- [Required work]:
Output every entry below word for word, minus the images.
──────────────────────────────
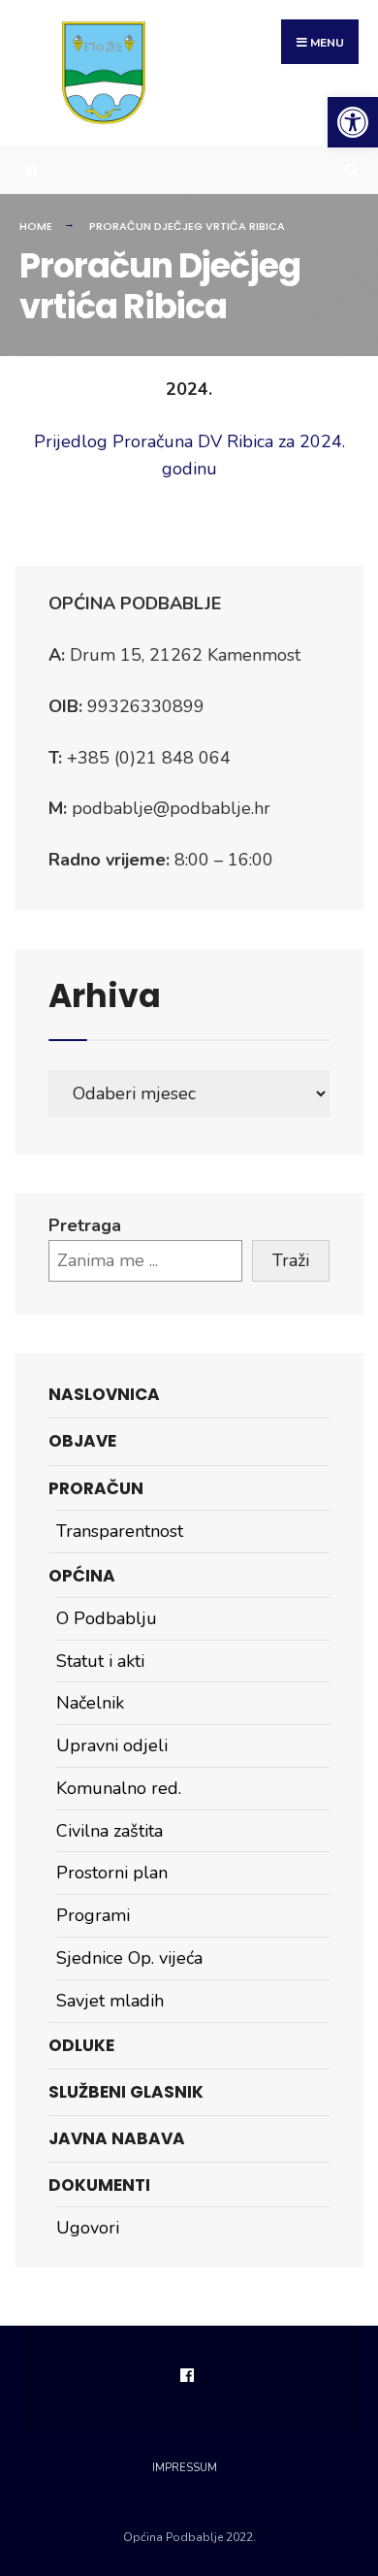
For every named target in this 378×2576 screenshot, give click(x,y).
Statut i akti (100, 1661)
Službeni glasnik (126, 2091)
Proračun (95, 1488)
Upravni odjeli (112, 1745)
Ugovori (87, 2227)
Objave (82, 1440)
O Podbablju (106, 1618)
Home (35, 226)
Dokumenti (99, 2185)
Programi (93, 1915)
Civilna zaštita (109, 1830)
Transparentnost (119, 1531)
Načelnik (90, 1702)
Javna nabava (116, 2138)
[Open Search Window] (348, 170)
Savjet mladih (110, 2000)
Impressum (184, 2468)
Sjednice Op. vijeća (129, 1958)
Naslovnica (104, 1394)
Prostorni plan (112, 1872)
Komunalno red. (118, 1788)
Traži (290, 1260)
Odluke (81, 2045)
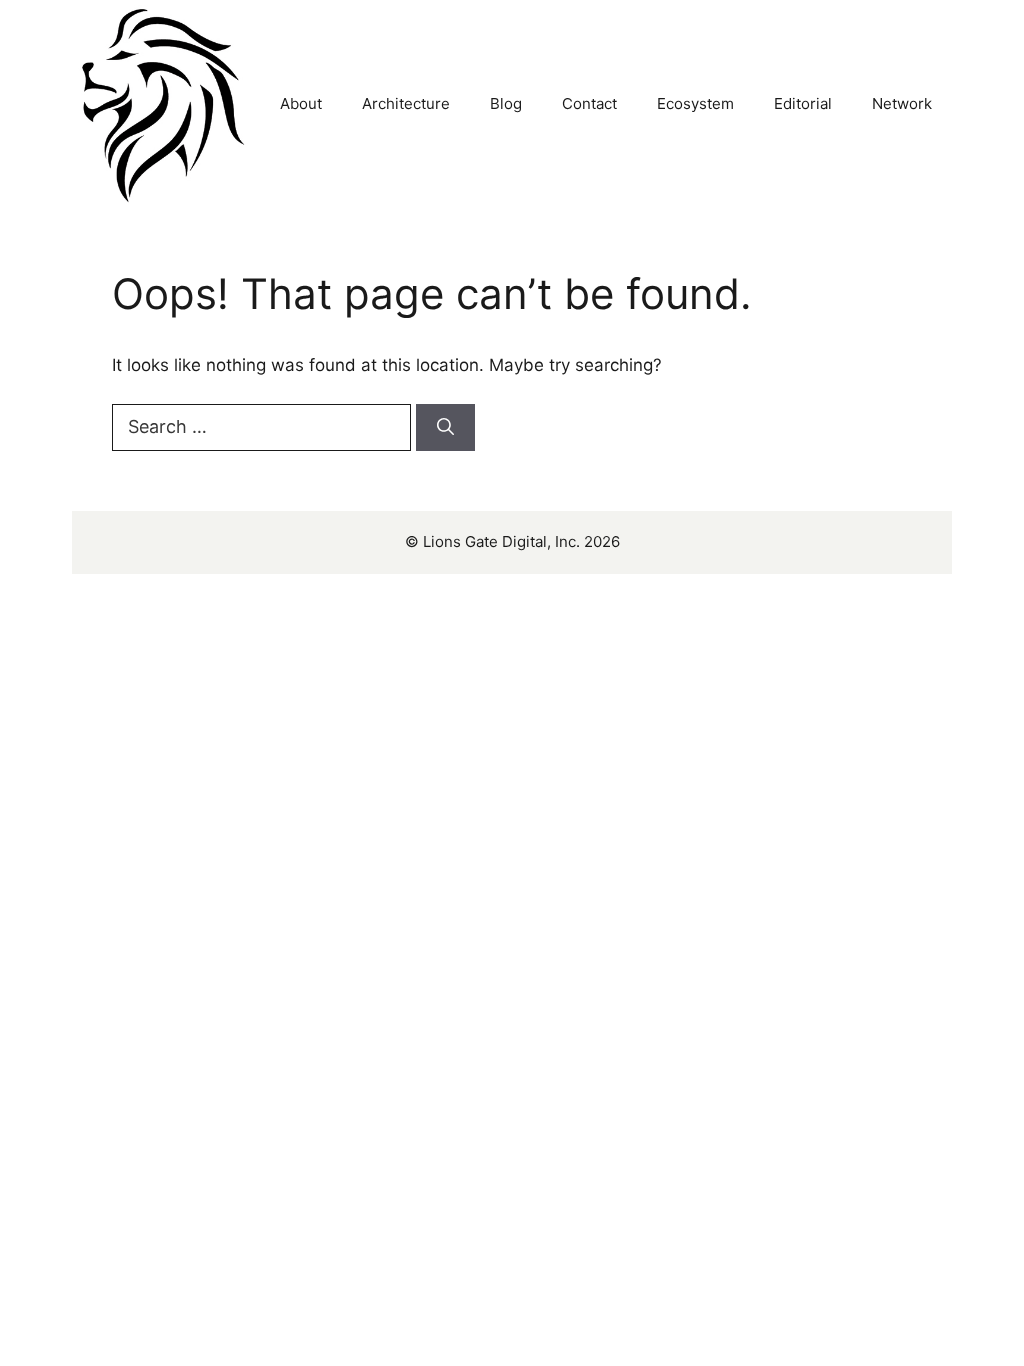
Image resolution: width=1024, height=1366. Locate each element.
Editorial (803, 103)
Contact (589, 103)
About (301, 103)
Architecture (406, 103)
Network (902, 103)
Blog (506, 103)
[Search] (445, 428)
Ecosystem (695, 103)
──────────────────────────────
- [Written answer]:
For every named target in this 378×2576 screenshot, give click(x,y).
Statut i akti (100, 1661)
Službeni glasnik (126, 2091)
Proračun (95, 1488)
Upravni odjeli (112, 1745)
Ugovori (87, 2227)
Objave (82, 1440)
O Podbablju (106, 1618)
Home (35, 226)
Dokumenti (99, 2185)
Programi (93, 1915)
Civilna zaštita (109, 1830)
Transparentnost (119, 1531)
Načelnik (90, 1702)
Javna nabava (116, 2138)
[Open Search Window] (348, 170)
Savjet mladih (110, 2000)
Impressum (184, 2468)
Sjednice Op. vijeća (129, 1958)
Naslovnica (104, 1394)
Prostorni plan (112, 1872)
Komunalno red. (118, 1788)
Traži (290, 1260)
Odluke (81, 2045)
Image resolution: width=1024, height=1366. Locate each element.
Editorial (803, 103)
Contact (589, 103)
About (301, 103)
Architecture (406, 103)
Network (902, 103)
Blog (506, 103)
[Search] (445, 428)
Ecosystem (695, 103)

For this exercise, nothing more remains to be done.